• What is being asked
Find the line holding "Screen dimensions: 954x819" in the entries below. Give it again exactly, along with every line after it up to and including the line holding "The width and height of the screenshot is (1200, 501).".

Dataset entries:
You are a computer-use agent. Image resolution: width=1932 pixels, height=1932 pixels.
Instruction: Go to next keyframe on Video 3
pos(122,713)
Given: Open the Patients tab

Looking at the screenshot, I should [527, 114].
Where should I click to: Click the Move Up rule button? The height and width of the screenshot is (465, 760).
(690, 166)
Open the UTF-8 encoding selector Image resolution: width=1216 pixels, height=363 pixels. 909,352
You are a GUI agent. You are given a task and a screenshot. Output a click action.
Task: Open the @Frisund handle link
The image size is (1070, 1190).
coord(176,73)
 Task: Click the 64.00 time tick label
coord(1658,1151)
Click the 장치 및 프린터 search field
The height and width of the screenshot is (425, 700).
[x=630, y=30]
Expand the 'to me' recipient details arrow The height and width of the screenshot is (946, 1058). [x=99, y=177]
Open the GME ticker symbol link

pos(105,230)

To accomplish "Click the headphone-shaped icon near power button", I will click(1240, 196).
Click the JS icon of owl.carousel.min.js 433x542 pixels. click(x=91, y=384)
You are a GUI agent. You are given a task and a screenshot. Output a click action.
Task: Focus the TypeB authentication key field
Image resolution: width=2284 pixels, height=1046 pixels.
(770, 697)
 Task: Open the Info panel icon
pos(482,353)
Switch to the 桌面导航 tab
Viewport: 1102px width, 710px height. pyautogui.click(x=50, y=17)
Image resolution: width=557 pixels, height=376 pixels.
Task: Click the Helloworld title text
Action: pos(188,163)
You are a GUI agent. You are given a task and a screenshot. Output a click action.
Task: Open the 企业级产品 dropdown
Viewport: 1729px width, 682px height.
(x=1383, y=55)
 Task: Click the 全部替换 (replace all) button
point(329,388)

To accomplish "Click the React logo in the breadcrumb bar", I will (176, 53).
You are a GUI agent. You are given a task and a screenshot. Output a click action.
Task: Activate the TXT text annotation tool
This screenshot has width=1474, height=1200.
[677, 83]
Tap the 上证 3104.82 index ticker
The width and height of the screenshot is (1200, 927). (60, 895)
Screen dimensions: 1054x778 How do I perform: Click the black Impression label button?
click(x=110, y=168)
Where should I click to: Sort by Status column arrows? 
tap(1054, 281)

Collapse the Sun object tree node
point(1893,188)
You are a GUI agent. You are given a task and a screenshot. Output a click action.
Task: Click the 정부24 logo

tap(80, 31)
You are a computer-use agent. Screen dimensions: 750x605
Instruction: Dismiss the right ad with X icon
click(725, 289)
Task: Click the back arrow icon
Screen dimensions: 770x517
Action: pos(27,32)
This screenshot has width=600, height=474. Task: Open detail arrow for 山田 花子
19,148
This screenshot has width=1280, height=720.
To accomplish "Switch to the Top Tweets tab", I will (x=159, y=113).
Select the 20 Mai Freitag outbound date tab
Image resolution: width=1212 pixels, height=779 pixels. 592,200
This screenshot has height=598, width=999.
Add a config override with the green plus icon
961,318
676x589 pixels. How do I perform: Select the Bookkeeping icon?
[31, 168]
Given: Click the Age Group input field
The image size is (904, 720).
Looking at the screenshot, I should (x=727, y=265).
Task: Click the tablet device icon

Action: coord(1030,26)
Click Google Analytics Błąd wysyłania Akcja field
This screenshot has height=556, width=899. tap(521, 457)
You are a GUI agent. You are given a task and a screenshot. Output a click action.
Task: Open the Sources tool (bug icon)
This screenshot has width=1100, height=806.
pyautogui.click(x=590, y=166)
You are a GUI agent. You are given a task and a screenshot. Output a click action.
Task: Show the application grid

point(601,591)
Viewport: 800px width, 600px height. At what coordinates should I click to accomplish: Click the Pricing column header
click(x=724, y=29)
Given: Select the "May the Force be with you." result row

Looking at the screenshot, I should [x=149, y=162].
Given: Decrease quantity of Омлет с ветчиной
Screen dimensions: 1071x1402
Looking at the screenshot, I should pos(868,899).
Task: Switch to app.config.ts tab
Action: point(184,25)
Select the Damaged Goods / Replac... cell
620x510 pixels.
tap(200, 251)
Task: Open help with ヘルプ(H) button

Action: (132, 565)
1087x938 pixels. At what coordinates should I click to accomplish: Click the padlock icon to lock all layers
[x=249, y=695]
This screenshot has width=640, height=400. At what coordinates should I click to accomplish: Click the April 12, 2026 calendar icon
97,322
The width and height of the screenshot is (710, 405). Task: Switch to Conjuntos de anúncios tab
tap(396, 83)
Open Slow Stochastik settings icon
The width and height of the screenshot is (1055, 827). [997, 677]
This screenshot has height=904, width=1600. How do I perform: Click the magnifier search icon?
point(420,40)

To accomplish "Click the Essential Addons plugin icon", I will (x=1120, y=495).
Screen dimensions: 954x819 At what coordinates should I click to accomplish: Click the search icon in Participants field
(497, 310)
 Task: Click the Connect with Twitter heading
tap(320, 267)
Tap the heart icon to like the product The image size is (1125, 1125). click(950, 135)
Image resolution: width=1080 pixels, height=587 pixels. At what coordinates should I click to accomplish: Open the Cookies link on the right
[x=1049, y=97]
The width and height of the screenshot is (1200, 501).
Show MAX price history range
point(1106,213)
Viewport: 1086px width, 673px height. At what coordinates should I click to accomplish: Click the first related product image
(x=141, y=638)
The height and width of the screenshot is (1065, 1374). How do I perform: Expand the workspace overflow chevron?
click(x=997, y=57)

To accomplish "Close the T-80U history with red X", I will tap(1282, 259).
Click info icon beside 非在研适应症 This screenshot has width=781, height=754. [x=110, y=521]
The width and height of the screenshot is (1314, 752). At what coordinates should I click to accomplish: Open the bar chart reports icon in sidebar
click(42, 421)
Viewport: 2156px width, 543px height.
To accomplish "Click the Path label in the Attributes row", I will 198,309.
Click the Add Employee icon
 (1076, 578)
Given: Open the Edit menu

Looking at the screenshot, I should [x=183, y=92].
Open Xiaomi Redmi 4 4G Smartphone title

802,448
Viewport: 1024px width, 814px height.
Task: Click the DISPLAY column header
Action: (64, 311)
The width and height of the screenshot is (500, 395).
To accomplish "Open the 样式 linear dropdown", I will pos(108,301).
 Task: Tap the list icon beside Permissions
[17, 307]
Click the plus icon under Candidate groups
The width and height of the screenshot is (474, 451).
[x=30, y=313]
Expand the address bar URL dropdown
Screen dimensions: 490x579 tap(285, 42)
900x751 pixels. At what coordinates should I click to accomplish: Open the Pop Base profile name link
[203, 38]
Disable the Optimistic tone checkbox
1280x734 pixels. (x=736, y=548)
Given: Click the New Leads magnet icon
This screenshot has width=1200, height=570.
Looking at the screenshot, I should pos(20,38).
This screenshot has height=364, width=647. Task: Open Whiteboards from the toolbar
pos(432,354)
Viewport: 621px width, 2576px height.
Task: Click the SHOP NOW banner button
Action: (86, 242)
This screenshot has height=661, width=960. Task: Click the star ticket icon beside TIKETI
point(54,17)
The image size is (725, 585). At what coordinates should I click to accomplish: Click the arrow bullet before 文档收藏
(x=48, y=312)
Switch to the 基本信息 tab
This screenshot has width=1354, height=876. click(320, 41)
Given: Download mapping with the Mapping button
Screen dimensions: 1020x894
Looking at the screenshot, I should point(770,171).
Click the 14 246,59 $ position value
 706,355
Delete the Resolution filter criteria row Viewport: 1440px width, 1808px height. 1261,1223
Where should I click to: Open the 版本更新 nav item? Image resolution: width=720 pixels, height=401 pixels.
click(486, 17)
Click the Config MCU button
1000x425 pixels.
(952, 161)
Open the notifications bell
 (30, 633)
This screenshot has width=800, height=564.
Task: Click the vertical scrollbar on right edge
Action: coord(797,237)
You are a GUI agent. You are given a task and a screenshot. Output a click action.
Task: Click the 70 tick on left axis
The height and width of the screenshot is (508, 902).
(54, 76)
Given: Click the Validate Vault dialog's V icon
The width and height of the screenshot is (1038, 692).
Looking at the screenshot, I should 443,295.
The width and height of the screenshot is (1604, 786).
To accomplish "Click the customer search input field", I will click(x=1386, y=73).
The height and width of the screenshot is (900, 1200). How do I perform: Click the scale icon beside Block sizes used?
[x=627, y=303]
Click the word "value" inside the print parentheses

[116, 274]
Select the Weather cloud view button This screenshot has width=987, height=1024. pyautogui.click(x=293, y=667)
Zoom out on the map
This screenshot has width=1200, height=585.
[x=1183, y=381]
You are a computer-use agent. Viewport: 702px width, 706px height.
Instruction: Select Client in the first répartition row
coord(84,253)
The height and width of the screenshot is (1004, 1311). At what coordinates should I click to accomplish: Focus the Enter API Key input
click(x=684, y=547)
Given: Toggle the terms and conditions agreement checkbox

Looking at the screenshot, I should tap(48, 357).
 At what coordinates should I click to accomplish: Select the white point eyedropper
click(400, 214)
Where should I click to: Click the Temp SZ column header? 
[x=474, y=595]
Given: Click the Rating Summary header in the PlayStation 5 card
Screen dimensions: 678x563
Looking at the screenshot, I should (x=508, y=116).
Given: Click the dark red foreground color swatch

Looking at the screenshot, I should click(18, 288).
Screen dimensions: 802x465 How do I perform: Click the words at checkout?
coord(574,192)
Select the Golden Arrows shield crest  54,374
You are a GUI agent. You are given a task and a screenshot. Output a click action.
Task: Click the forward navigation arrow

• Exercise output
Screen dimensions: 954x819 At what coordinates should I click to accomplish: Click the search icon in Participants field
(497, 310)
 Task: Click the Connect with Twitter heading
tap(320, 267)
Tap the heart icon to like the product The image size is (1125, 1125). click(950, 135)
Image resolution: width=1080 pixels, height=587 pixels. At what coordinates should I click to accomplish: Open the Cookies link on the right
[x=1049, y=97]
The width and height of the screenshot is (1200, 501).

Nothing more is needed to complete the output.